Commissioners Noble, speaking after Aman and Wolczco’s comments, said she agreed with their comments and added that she believed that Sea Mar was currently not meeting the needs of many islanders, particularly those in the Latino community because its staff did not include Spanish speakers.
However, she said she would vote for Pryne’s motions.
“The clock is running out and we don’t have an alternative,” she said.
Langland, also before casting his vote, said he was mindful of “who would be the victims if we run [Sea Mar] out of the clinic” and that the district “would not be serving the community’s interest by not extending the Sunrise Ridge sublease.”
After the vote, Langland thanked the commissioners for their frank but respectful discussion and acknowledged the difficulty of the evening’s decision.
“This is not my vision of how this was going to come down,” he said. “We were expecting a community-owned asset, so I come [to this decision] with an air of disappointment.”
However, he said, with the agreement, islanders could have “reasonable assurances of care for the next two years,” and that VHCD would also now have a subtenant for the Sunrise Ridge clinic.
The agreement, he said, “allows us to pivot and use the resources we have to address other areas of longstanding need that are otherwise unlikely to be met.”
Following the vote, commissioners also discussed VHCD’s next moves — through strategic planning that included an extensive gathering of data and community input — to identify Vashon’s most pressing additional healthcare needs and redefine the district’s role in the community, going forward.
Timeline of conflict
VHCD’s agreement with Sea Mar comes after a dizzying array of developments, which began with a termination letter sent by Sea Mar to VHCD on Aug. 24.
The letter gave a Dec. 31 termination date for Sea Mar’s sublease of the Sunrise Ridge Clinic, as well as its services agreement with VHCD, which had garnered Sea Mar an annual taxpayer subsidy of $1.5 million a year since late 2020.
Two days later, a press release headlined “Sea Mar Community Health Centers to leave Vashon Island” explained that VHCD’s desired level of involvement in clinic operations conflicted with Sea Mar’s need to operate independently.
However, that same week, Sea Mar executives abruptly reversed course, announcing that they wanted to continue to operate at the Sunrise Ridge clinic while building Sea Mar’s own new clinic on Vashon, which would be operated without a continued relationship with VHCD.
However, Sea Mar said that in building its new clinic, it intended to tap $3 million in a state appropriation originally made in 2018 to Neighborcare Clinic, but transferred to Sea Mar in 2020.
The $3 million in state funding originally came in response to a request to Sen.
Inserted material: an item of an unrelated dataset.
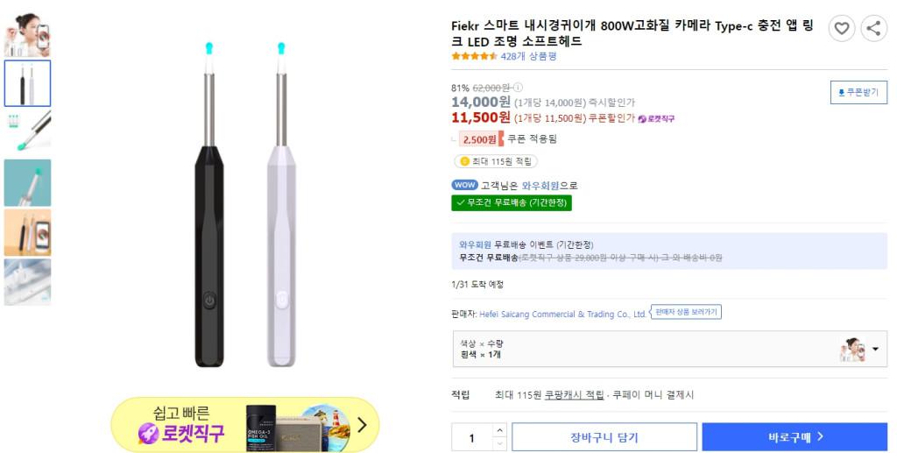Select the black and white earpick thumbnail
This screenshot has height=453, width=897.
(x=27, y=83)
Sharon Nelson, a Vashon resident, by members of Vashon-Maury Health Collaborative, a nonprofit helmed by health care advocates on Vashon.
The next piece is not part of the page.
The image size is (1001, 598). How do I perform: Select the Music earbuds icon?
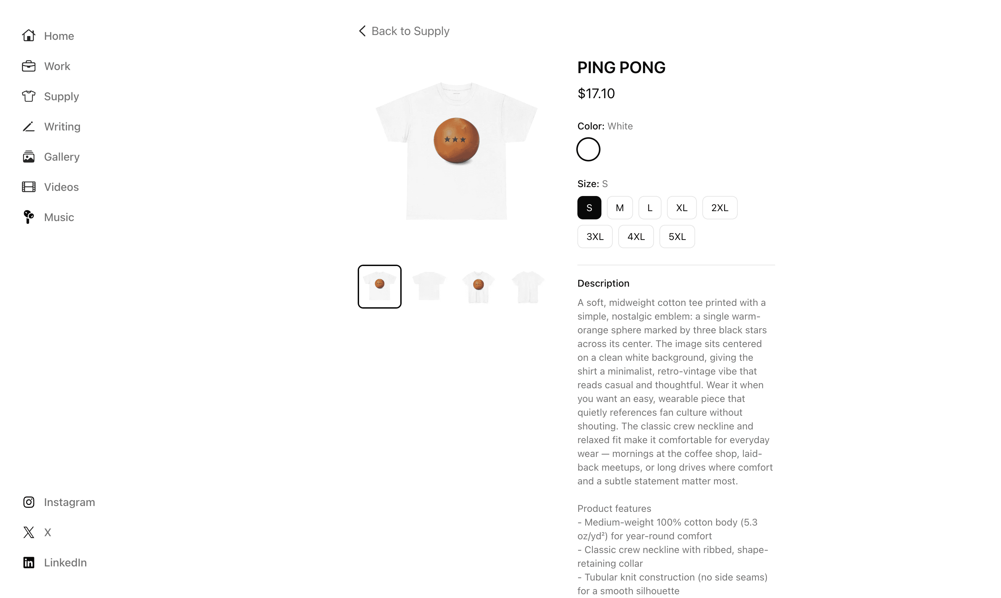(x=29, y=217)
This group was also instrumental in the successful campaign to establish VHCD in 2019 — with a 70% approval by Vashon voters who responded to the campaign’s message that Vashon needed to establish oversight of health care providers, after a string of providers had left the Sunrise Ridge clinic due to financial losses.
Earlier, Vashon-Maury Health Collaborative had worked behind the scenes to secure 2.3 acres of land close to Vashon’s town core, which VHCD finally purchased in September for a below-market value of $570,000, from B&B Northwest Properties, an entity controlled by longtime islanders Matt Bergman and Kimberly Bergman.
On the site, commissioners said, they hoped to build a new, community-owned healthcare clinic.
Now, according to commissioners, an important task before VHCD is to decide how to proceed in terms of either using this land for another purpose or selling it, most likely at a profit, to some other entity.